3 The Termination Detection Algorithm

We will extend the System interface to

SystemT_{n in N}(act in Z_n->B, chan in Z_n x Z_n->Seq(MSG), term in B)

such that term initialized by

Init(...) :<=>

/\

...
~term

signals termination of the system.

Basic Idea The derivation of the termination detection algorithm is based on the following idea (see Figure 2): If Process 0 wants to detect termination, it sends a signal to process n-1. If an inactive process i > 0 receives the signal, it forwards the signal to process i-1. An active process keeps the signal until it becomes inactive. The signal therefore represents a "token" that circulates through the ring of processes.

We model this circulation by introducing a variable

sig in Z_n->B

initialized by

Init(...) :<=>

/\

...
forall i in Z_n: ~sig_i

and by two actions

Start_i(...) :<=>

/\

i = 0
sig' = sig[i-_n1 |-> true]

Forward_i(...) :<=>

/\

sig' = if i != 0 then sig[i |-> false, i-_n1 |-> true] else sig[i |-> false]

where a-_nb denotes the difference modulo n, i.e., 0-_n1 = n-1).

(Modeling token circulation by an array of boolean signals reflects the behavior of the distributed algorithm closer than modeling it by a single integer position that "automatically" guarantees token unicity.)

Figure 2: Token Circulation

However, above specification allows Process 0 to submit a new token before it has received the token it has previously submitted.
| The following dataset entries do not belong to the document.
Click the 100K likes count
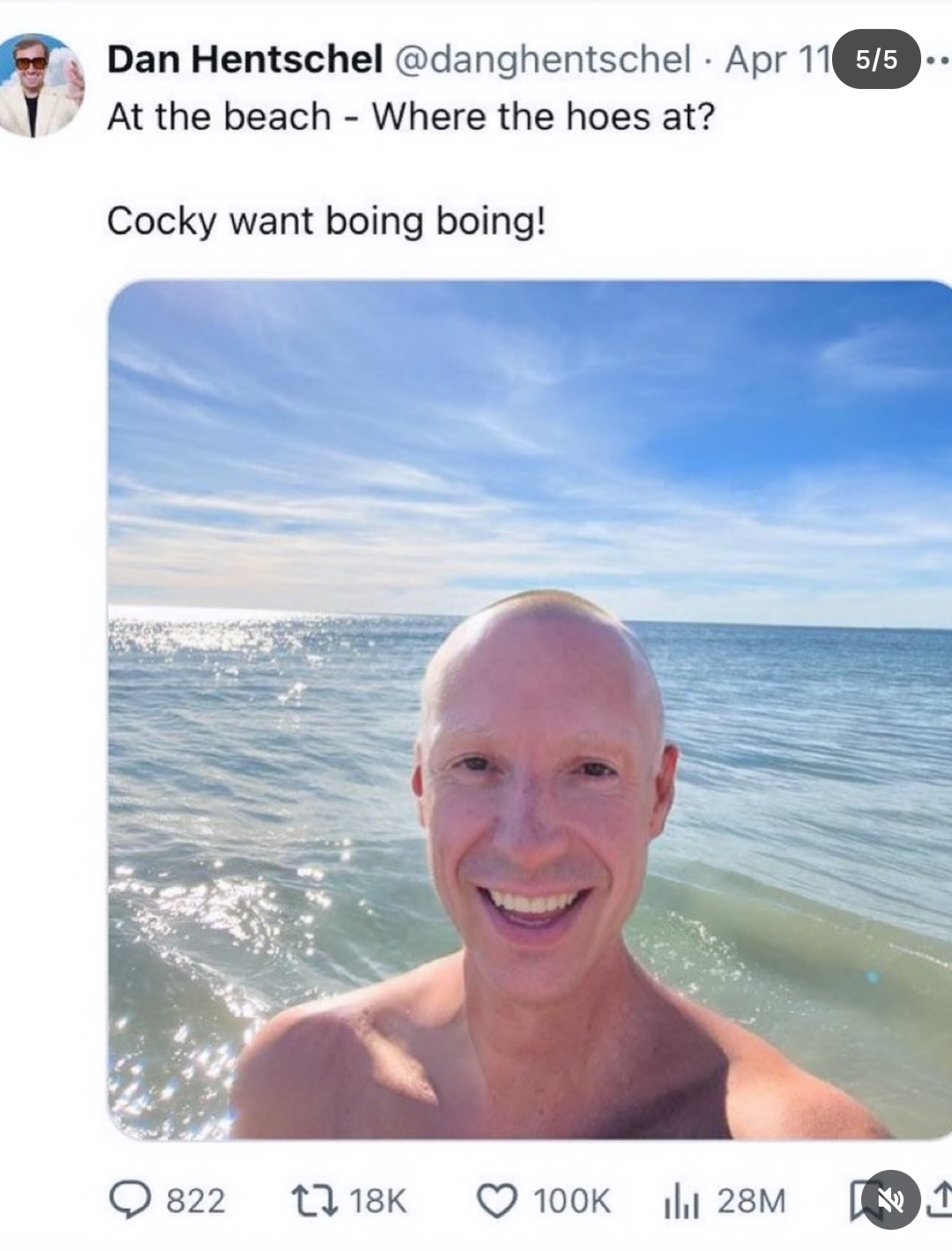The image size is (952, 1251). click(571, 1201)
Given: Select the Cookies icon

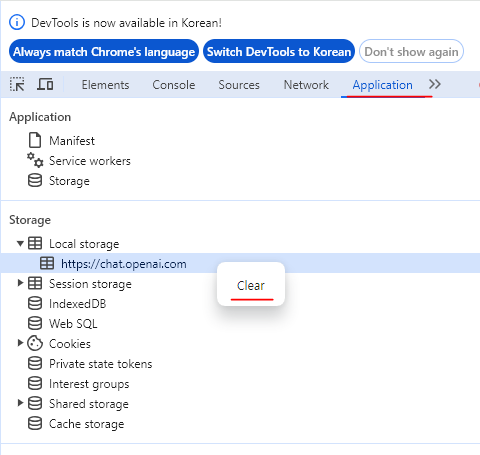Looking at the screenshot, I should (35, 344).
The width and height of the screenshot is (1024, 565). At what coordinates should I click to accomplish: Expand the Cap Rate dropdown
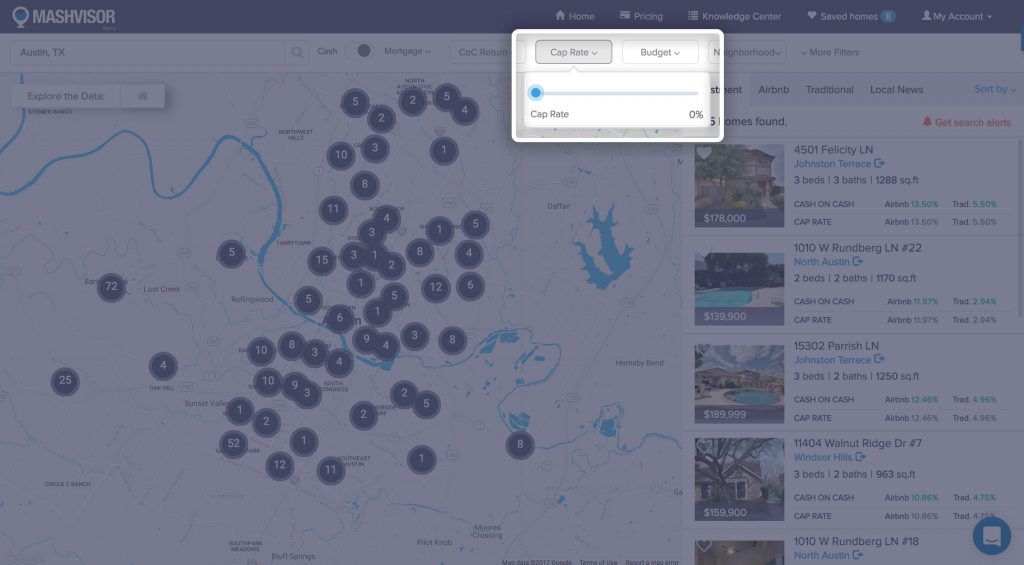[573, 52]

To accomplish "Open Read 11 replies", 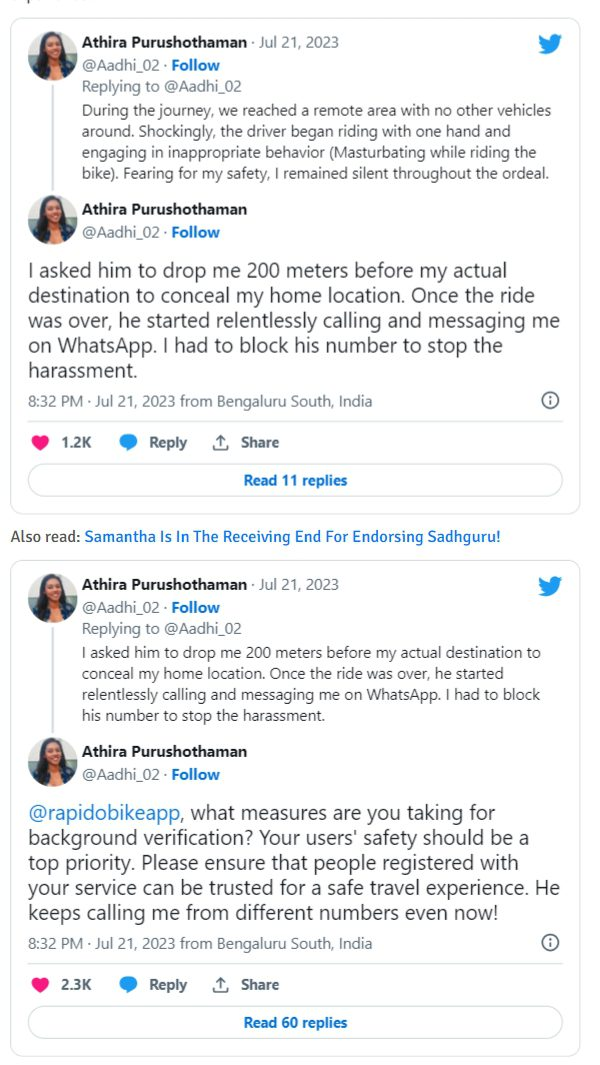I will coord(295,481).
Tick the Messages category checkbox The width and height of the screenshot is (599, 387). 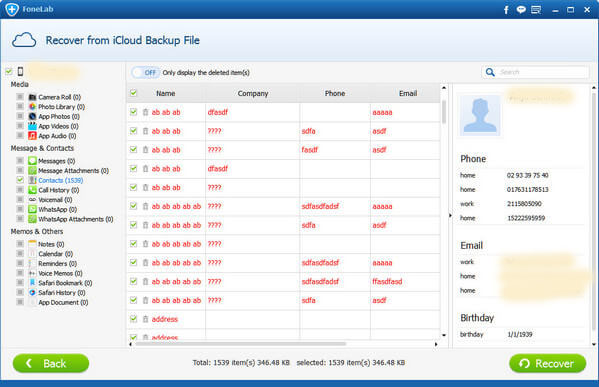[x=20, y=160]
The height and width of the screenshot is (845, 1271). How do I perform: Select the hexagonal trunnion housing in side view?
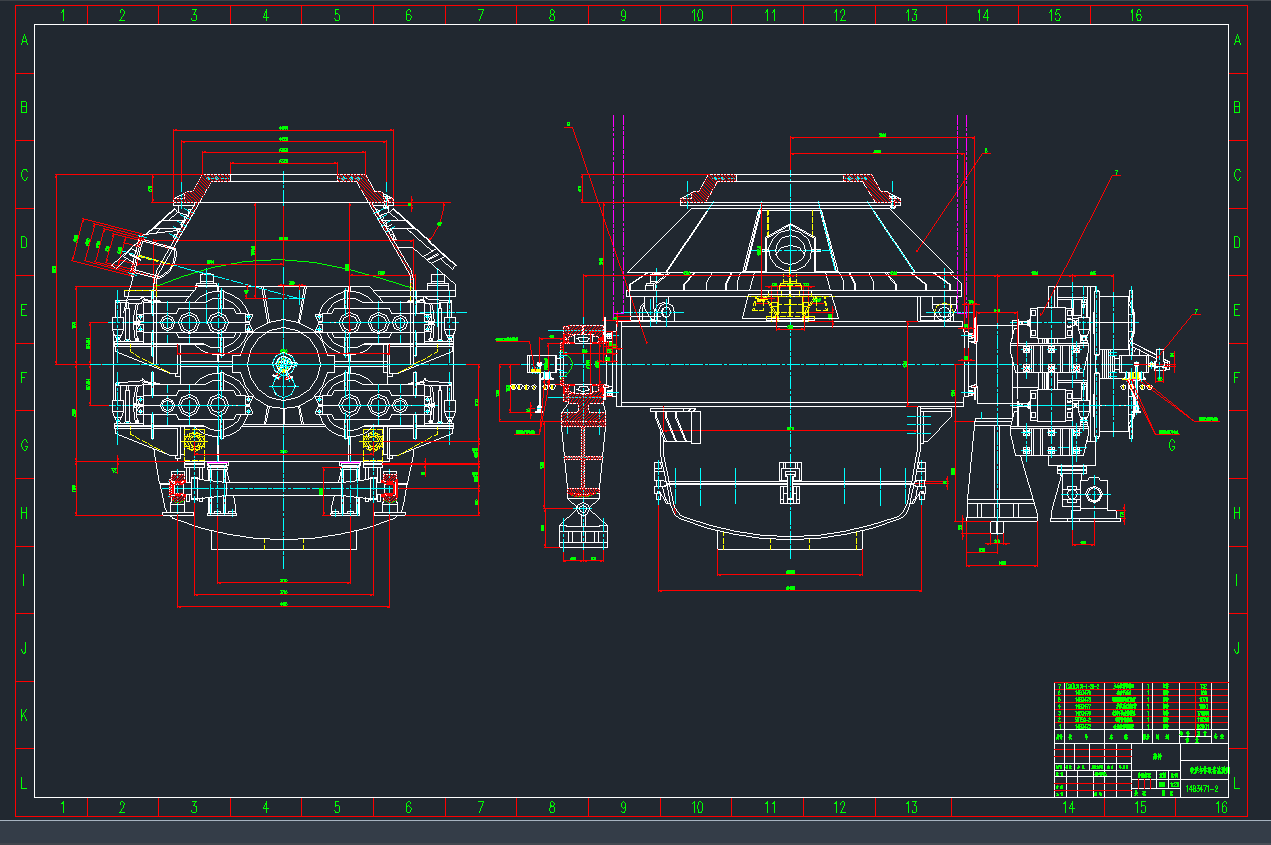pyautogui.click(x=789, y=246)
We therefore introduce another variable

run in B

that records whether there is a token in the system and then disables Start:

Start_i(...) :<=>

/\

...
~run/\ run'

Forward_i(...) :<=>

/\

...
run' = if i != 0 then run else false

However, when Process 0 finally receives the token, it can only deduce that each process has been inactive at some time in the past. Since a process mave have received a message after forwarding the token, it may have become active again. Only if the algorithm could maintain the invariant

forall k in Z_n: sig_k =>
forall j in Z_n: j > k => ~act_j,

Process 0 could deduce from the receipt of the token (i.e., sig₀) and its own inactivity (i.e., ~act₀) that all processes are currently inactive.

Message Counters

Even if Process 0 receives the token under above invariant, there may be still messages pending in the network that can cause processes to become active again. We therefore need some mean to keep track of the number of messages pending in the network. Since a process only knows about the messages this it itself sends or receives, this can be only achieved by introducing a distributed counter

cnt in Z_n->Z

such that every process sending a message increases its counter and every process receiving a message decreases its counter (see Figure 3):

Send_{i, j}(...) :<=>

/\

...
cnt' = cnt[i |-> cnt_i+1],

Receive_{i, j}(...) :<=>

/\

...
cnt' = cnt[j |-> cnt_j-1]

Figure 3: Message Counters

Then clearly the total sum of the distributed counter equals the number of the messages in the network, i.e., the system maintains the invariant

sum_{i in Z_n}cnt_i = sum_{i in Z_n}sum_{j in Z_n}len(chan_i,
j)

where len(ch) := such l in N: exists m₀, ..., m_l-1: ch = < m₀, ..., m_l-1 > .

Token Value

How can Process 0 learn about this sum? Apparently this is only possible, if the circulating token collects this information and delivers it to this process. We therefore introduce

tval in Z

modeling the value carried by the token. Process 0 initializes the value to 0 when submitting the token; each forwarding process adds the value of its counter (see Figure 4):

Start_i(...) :<=>

/\

...
tval' = 0

Forward_i(...) :<=>

/\

...
tval' = tval+cnt_i

Figure 4: Token Value

If the algorithm could maintain the invariant

forall k in Z_n: sig_k =>

/\

forall j in Z_n: j > k => ~act_j
tval = sum_{j in Z_n,
j > k}cnt_j

then Process 0 could on receipt of the token deduce from ~act₀ that all processes are inactive and from cnt₀+tval = 0 that no message is in the network, i.e., that the system has terminated.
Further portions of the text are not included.